Well, I’ve directed ensembles before, but directing “Triple Threat” took that to a whole new level. When you’re talking about doing a major scene or a major set piece on most action movies, you usually have about two to three players in the sequence at one time, and we averaged six (laughs). So with the time between set ups being about an hour and a half, on most films, you could finish one scene and be onto the next before lunch, but with how many players were involved, any one sequence would pretty much be our entire day. That was something very new for me, so you have to really adapt your style as a director to doing an ensemble at this level.
Favourite Triple Threat Fight
And going off of that, with so many incredible fight sequences between such legends of martial arts here, what would you say is your personal favorite fight sequence in the film?
The finale, without a doubt. The work that Tim Man and the cast did in the finale was just out of this world. Even though I’m the director, to see it all unfold on the set felt like being a spectator. The whole cast completely threw themselves into the finale of the movie, and it was gruelling, for sure. There was a point where I saw Tony laying off to the side of the set getting his legs massaged, and it wasn’t for anything serious, but they were all totally committed to taking the film out on a massive finale after all the build-up that had led to it. I saw things happening right in front of my eyes that were always done with wires before, and you’d have Tony or Scott just get in front of the camera and do it with no wires at all. Every time I’ve seen it, it just makes my hair stand on end to see what those guys accomplished with the finale.
Thoughts on Triple Threat 2…
It’s an intense, adrenalin-spiking scene for sure. Well, as we prepare to wrap up Jesse, “Triple Threat” reportedly already has a sequel in the works. What can you share about the in-development “Triple Threat” sequel for fans?

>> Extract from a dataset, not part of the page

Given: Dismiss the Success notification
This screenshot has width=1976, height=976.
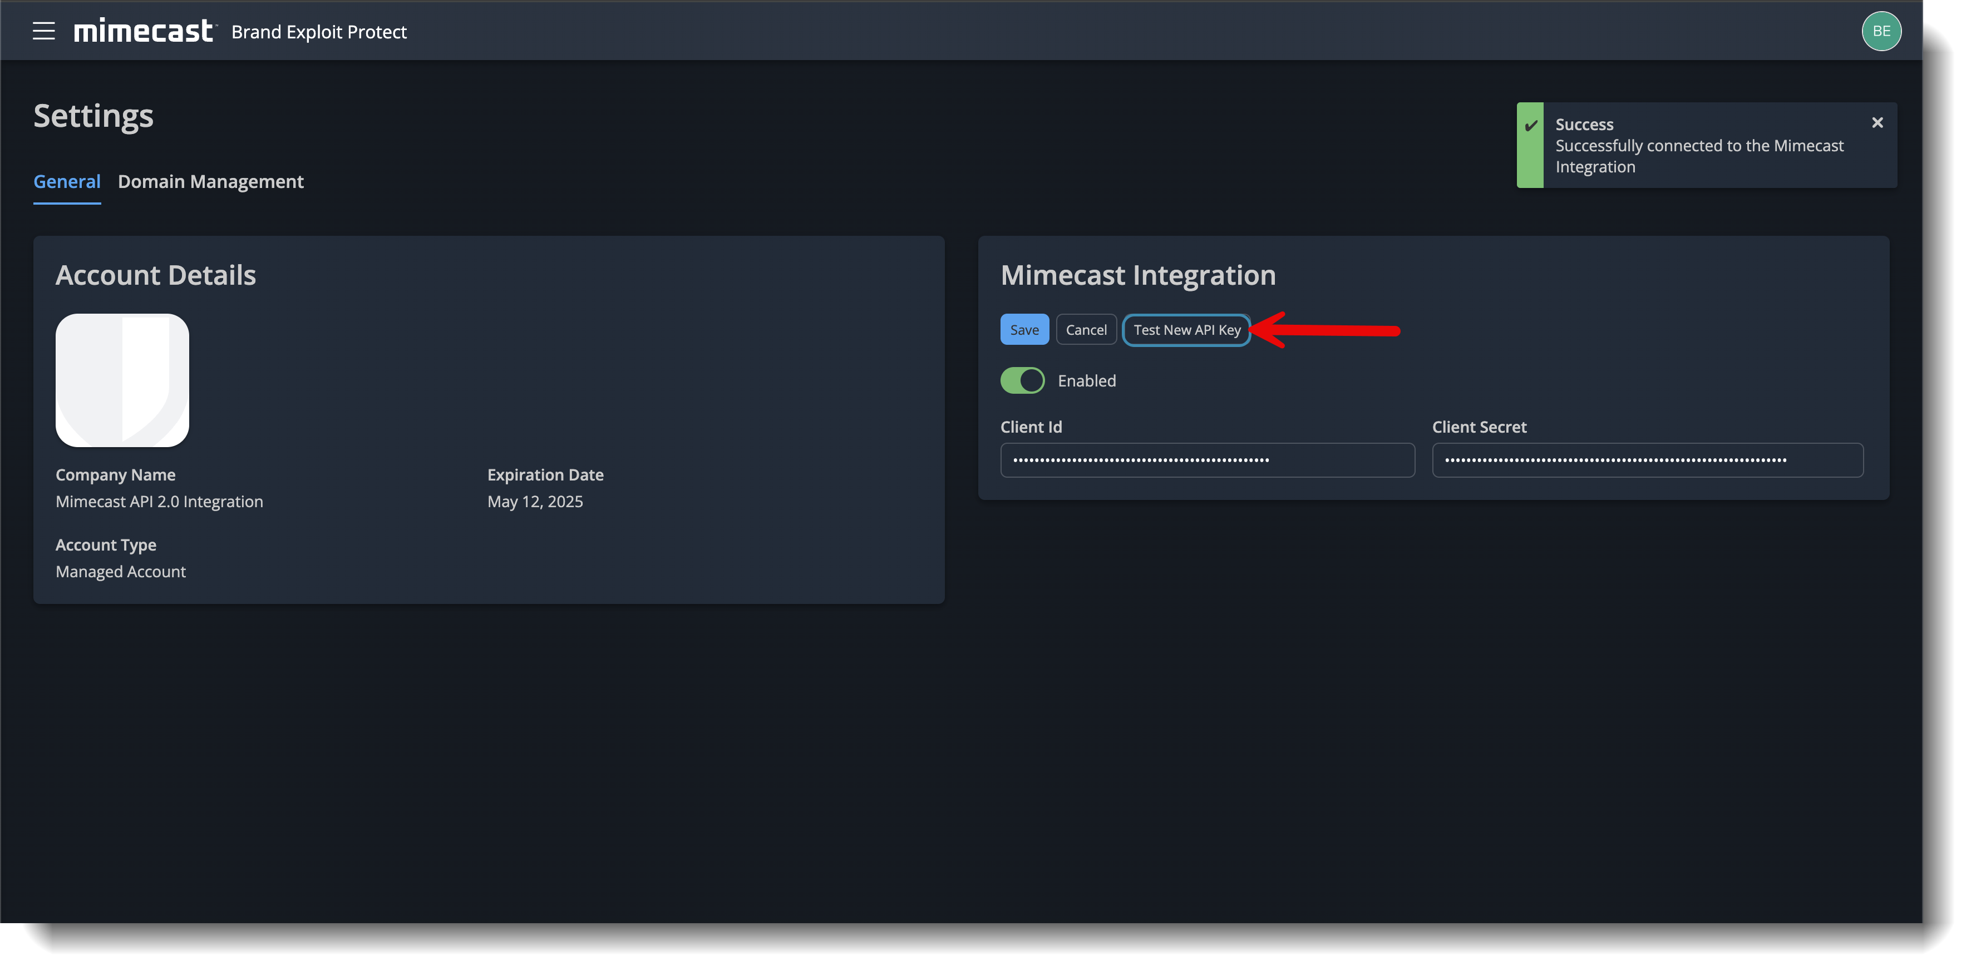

I’d definitely be back for it. Tony, Iko, and Tiger really brought everything they had to the film and more, and made it live up to its title. There’s no one in the world like Tony Jaa, and Iko Uwais has really made his mark. And Tiger Chen is a force to be reckoned with, as well – he’s a lot more comedic than I think people realize, and I think audiences will be really amazed seeing what the three of them pull off as a team. One angle I’d want to see it go is having more women among the villains. I think seeing Tony, Iko, and Tiger facing off with a team of really amazing female martial artists would be a really great direction to go in.
Now that would really be something, I’m already fan-casting…So what other projects do you have in the works following the release of “Triple Threat”?

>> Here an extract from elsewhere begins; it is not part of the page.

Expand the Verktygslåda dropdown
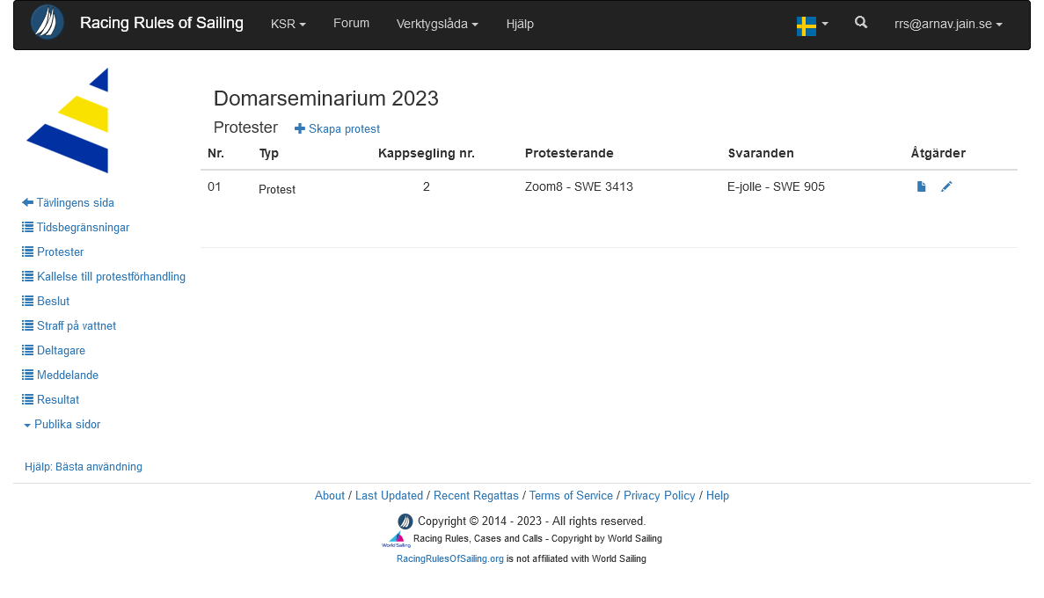This screenshot has width=1044, height=598. 437,25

I did “Avengement” with Scott after “Triple Threat”, and that’s coming out in May. It’s a really different project from what Scott and I have before, it’s a very character-driven piece mixed with all the action, and I think it’s probably his best performance as an actor. I’ve also got a few other projects in the works, and it’s just kind of in that period of pre-production that happens on every movie where you’re just waiting for the penny to drop.
Well, we definitely look forward to seeing those come to fruition. Thanks Jesse, it’s been a real privilege to discuss and explore behind-the-scenes of “Triple Threat” with you along with the process of bringing its incredible action ensemble together. We wish you all the best with the film’s release, and look forward to seeing “Avengement” as well!
Thanks, Brad. It’s my pleasure to share about the making of “Triple Threat” with Kung Fu Kingdom!